Dataset content:

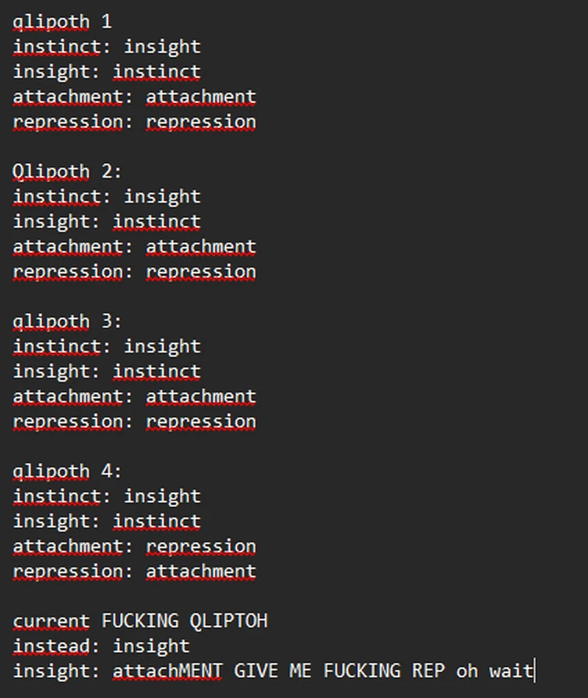The width and height of the screenshot is (588, 698).
Task: Click 'attachment: repression' under qlipoth 4
Action: coord(135,547)
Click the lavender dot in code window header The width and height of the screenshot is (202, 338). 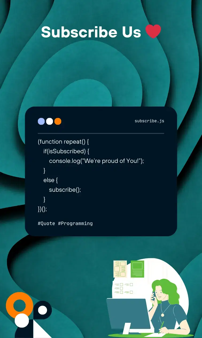click(x=41, y=121)
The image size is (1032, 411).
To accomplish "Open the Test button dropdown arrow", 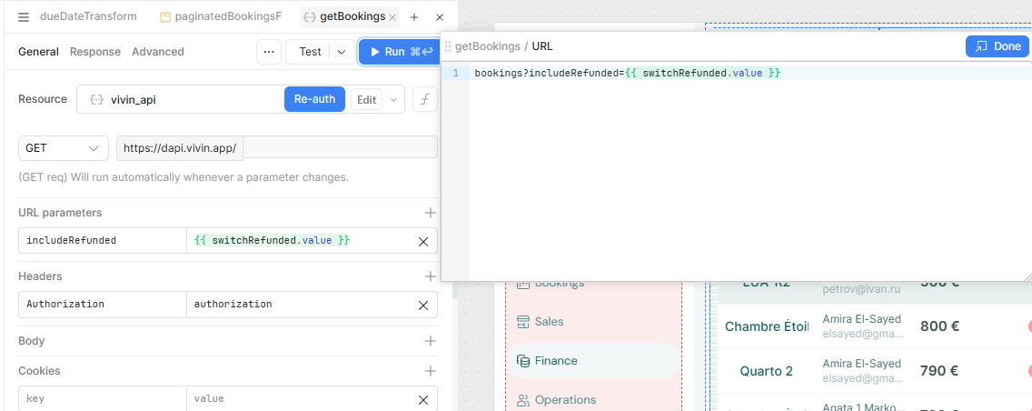I will coord(342,52).
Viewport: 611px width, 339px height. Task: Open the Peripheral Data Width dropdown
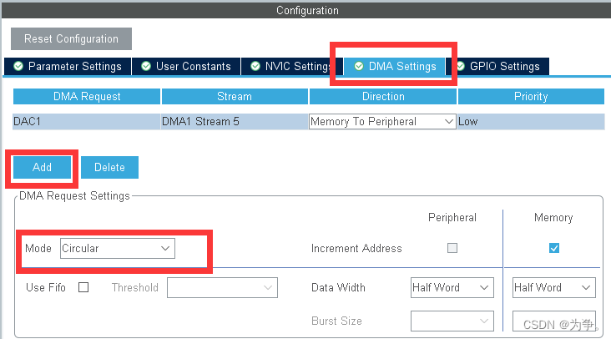click(452, 287)
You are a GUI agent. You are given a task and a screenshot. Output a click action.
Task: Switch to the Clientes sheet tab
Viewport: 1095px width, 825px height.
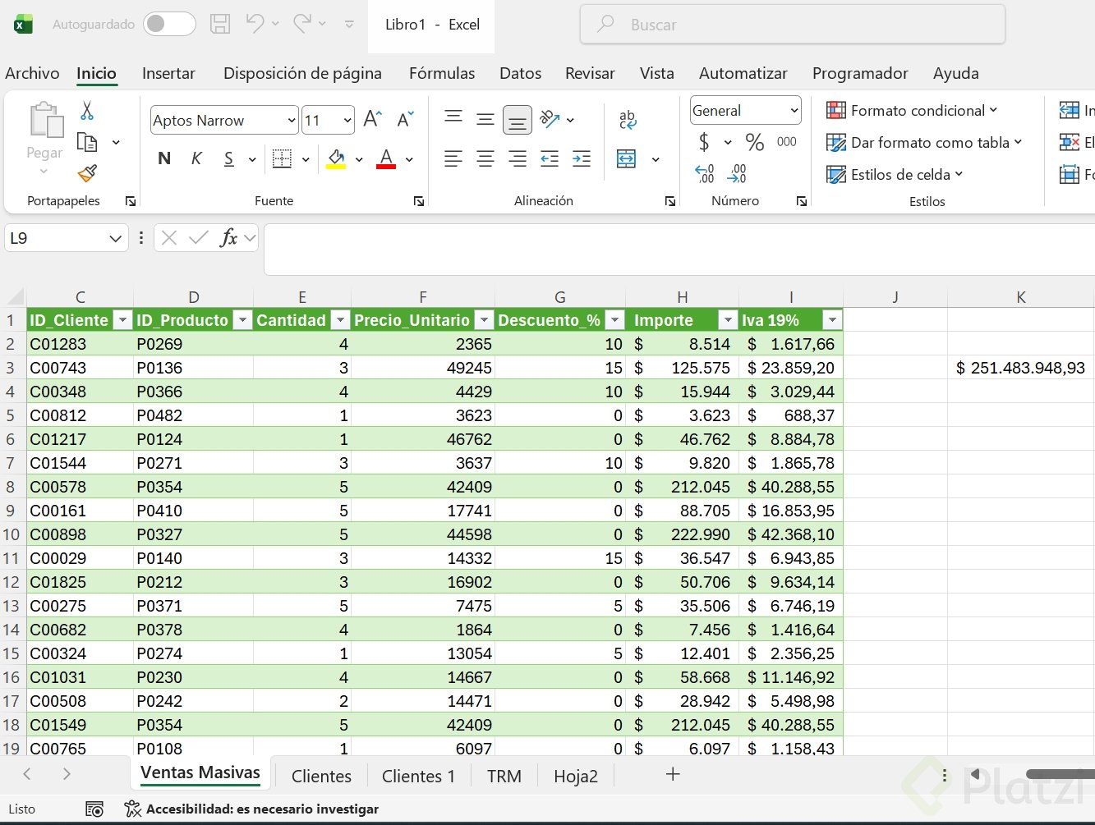click(321, 776)
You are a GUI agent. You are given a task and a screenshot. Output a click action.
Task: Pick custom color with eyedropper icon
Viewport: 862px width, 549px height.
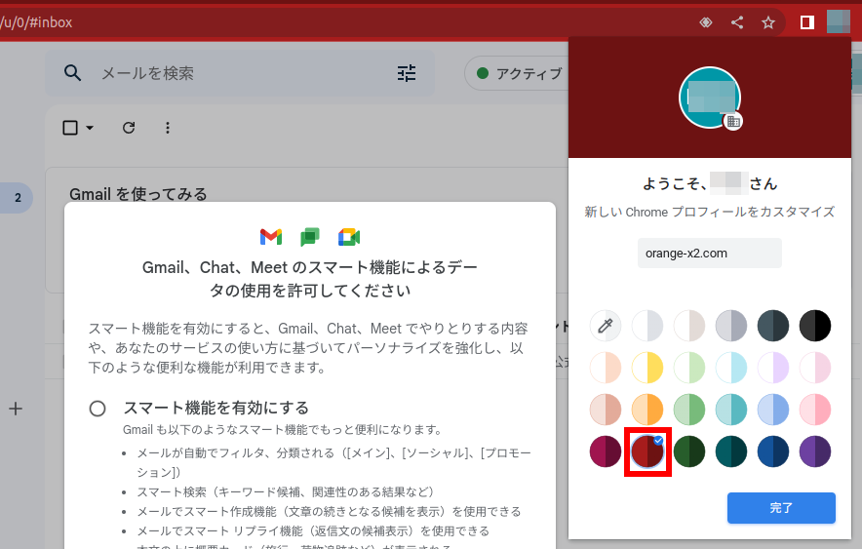606,326
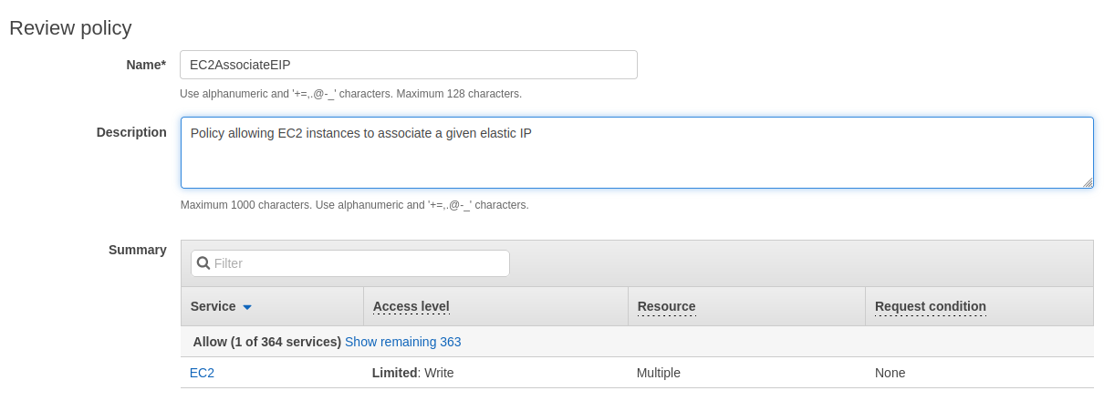This screenshot has width=1104, height=401.
Task: Click the Access level column header
Action: click(411, 306)
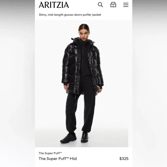Start a product search from the header

[100, 5]
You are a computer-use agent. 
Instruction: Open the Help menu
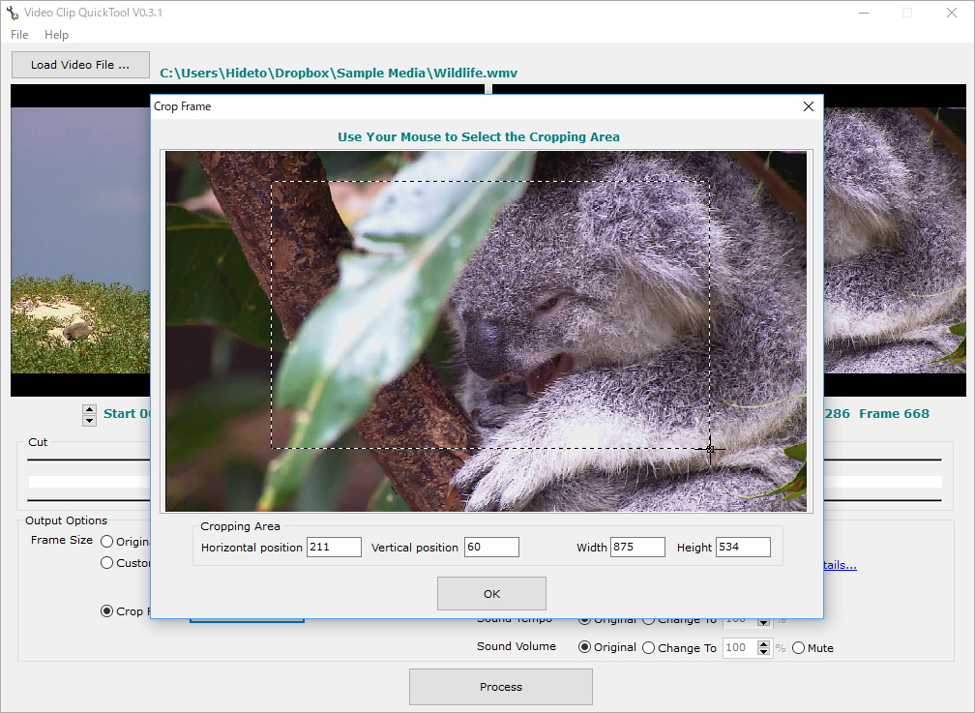point(57,35)
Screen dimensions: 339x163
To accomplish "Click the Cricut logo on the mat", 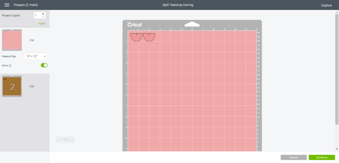I will click(134, 25).

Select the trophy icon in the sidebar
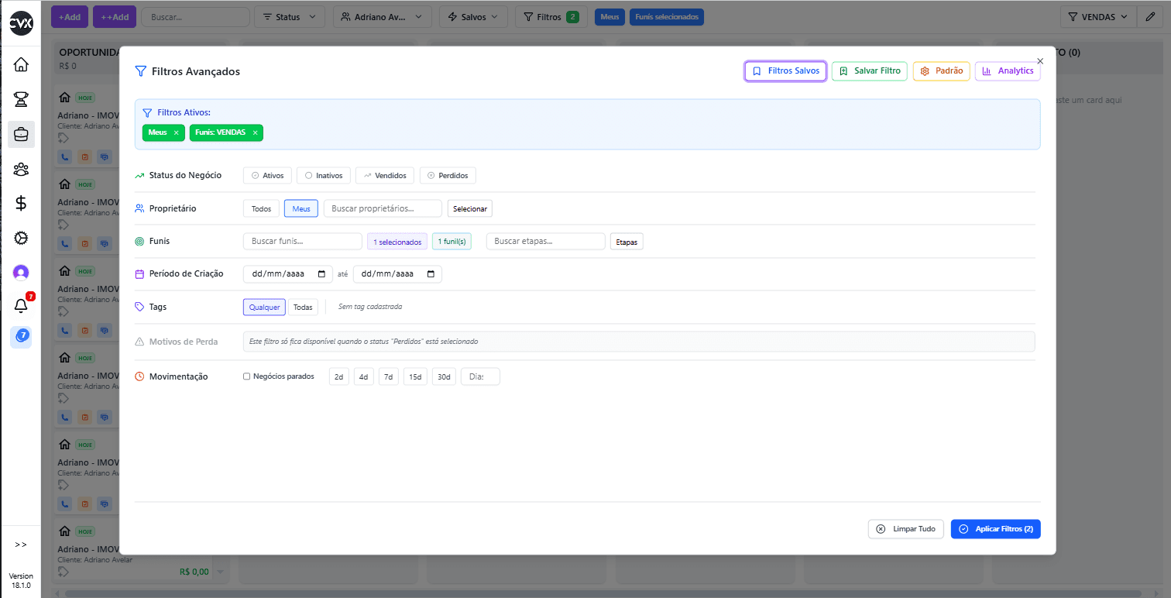point(21,99)
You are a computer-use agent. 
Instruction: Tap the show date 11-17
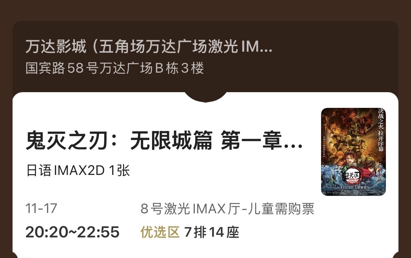41,208
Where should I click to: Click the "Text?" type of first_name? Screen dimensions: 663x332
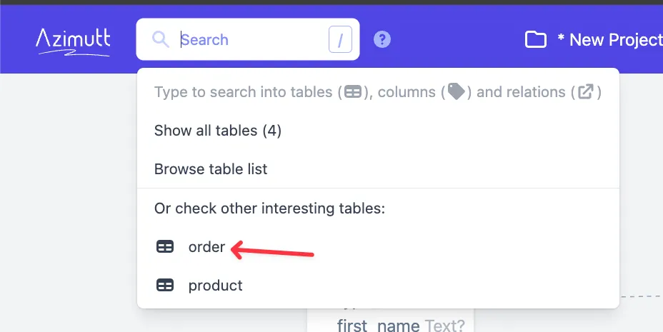tap(444, 326)
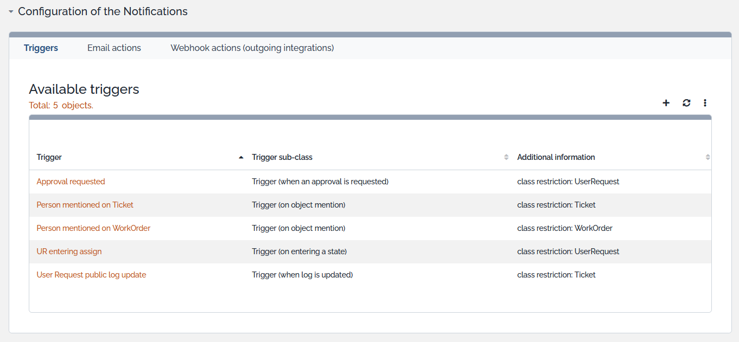739x342 pixels.
Task: Open Webhook actions (outgoing integrations) tab
Action: 252,48
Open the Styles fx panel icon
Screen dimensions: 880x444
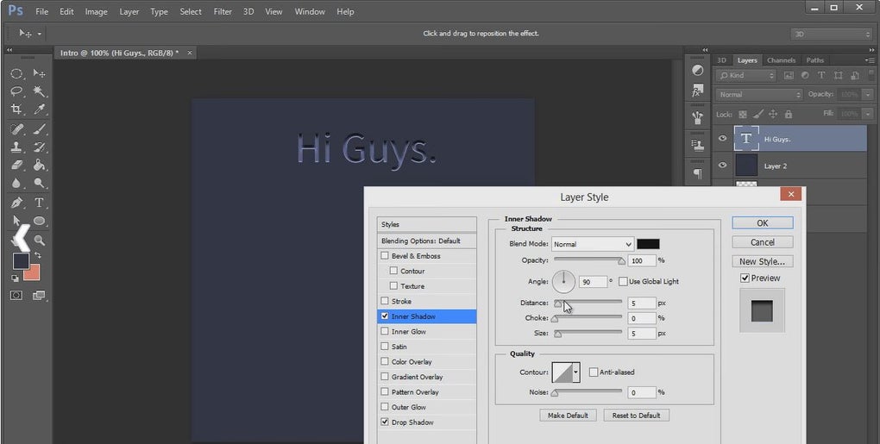click(697, 90)
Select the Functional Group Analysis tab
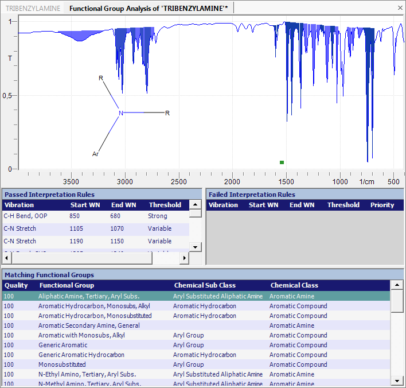The image size is (406, 388). click(149, 8)
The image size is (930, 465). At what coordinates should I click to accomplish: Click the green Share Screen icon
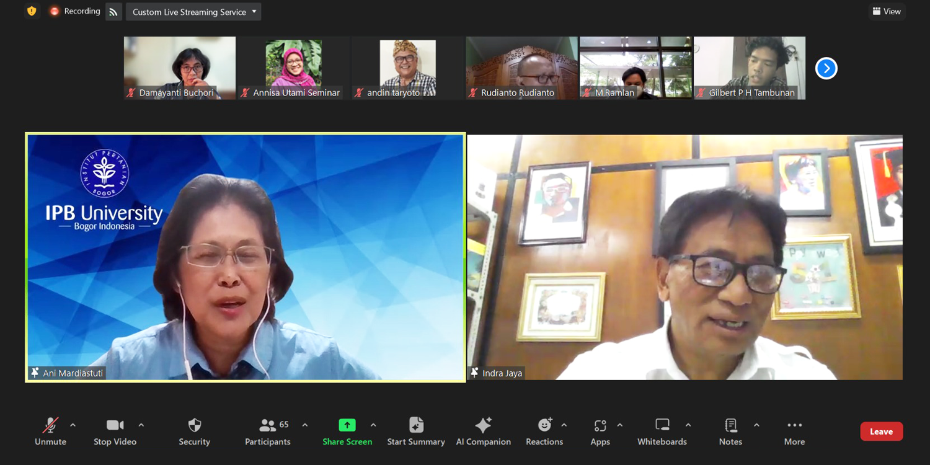pos(347,425)
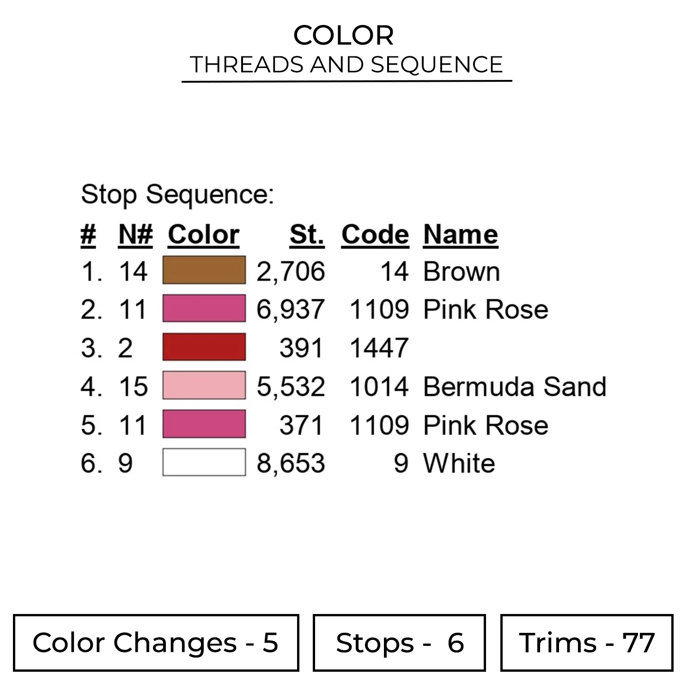Click the Brown thread color swatch

coord(204,270)
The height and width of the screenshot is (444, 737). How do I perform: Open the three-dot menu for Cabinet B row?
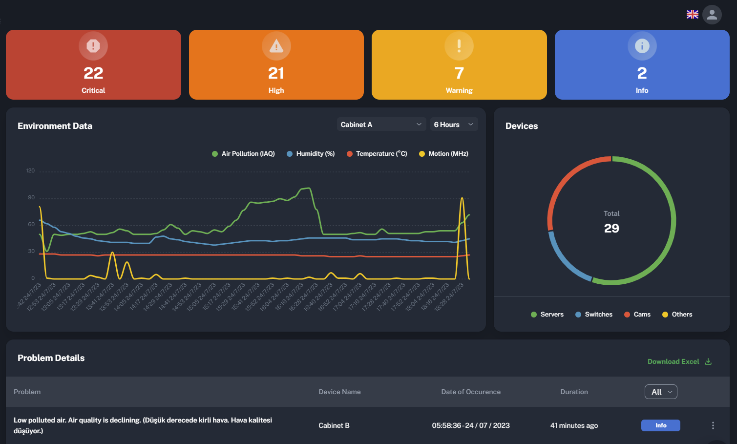click(x=713, y=425)
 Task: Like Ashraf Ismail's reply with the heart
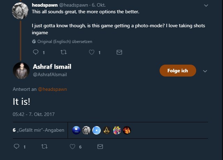(72, 146)
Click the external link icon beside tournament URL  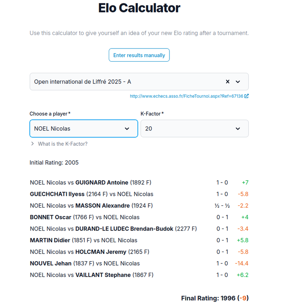point(247,96)
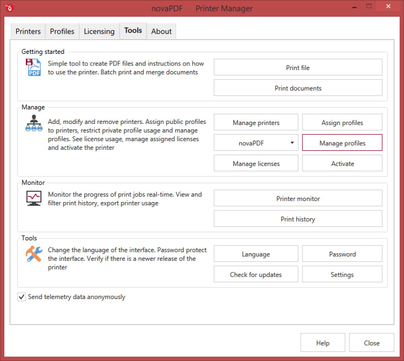The image size is (404, 361).
Task: Click the Activate button
Action: (342, 163)
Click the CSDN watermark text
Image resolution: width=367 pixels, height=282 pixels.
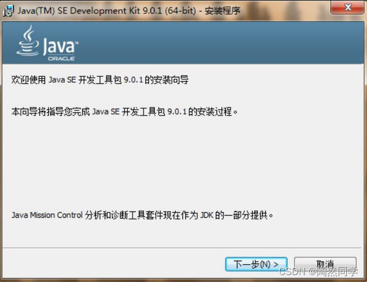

What the task asks: Leaving out all pictures, set down exactly the lines of the material above, from the line with "Task: Pick custom color with eyedropper icon" to the line with "Screen dimensions: 339x163" inclusive, and no others.

Answer area:
Task: Pick custom color with eyedropper icon
Viewport: 862px width, 549px height.
606,326
This screenshot has width=1104, height=401.
Task: Click the Access level column header
Action: click(411, 306)
Start a product search from the header

[100, 5]
You are a computer-use agent. 
Instruction: Open the Help menu
point(57,35)
Screen dimensions: 339x163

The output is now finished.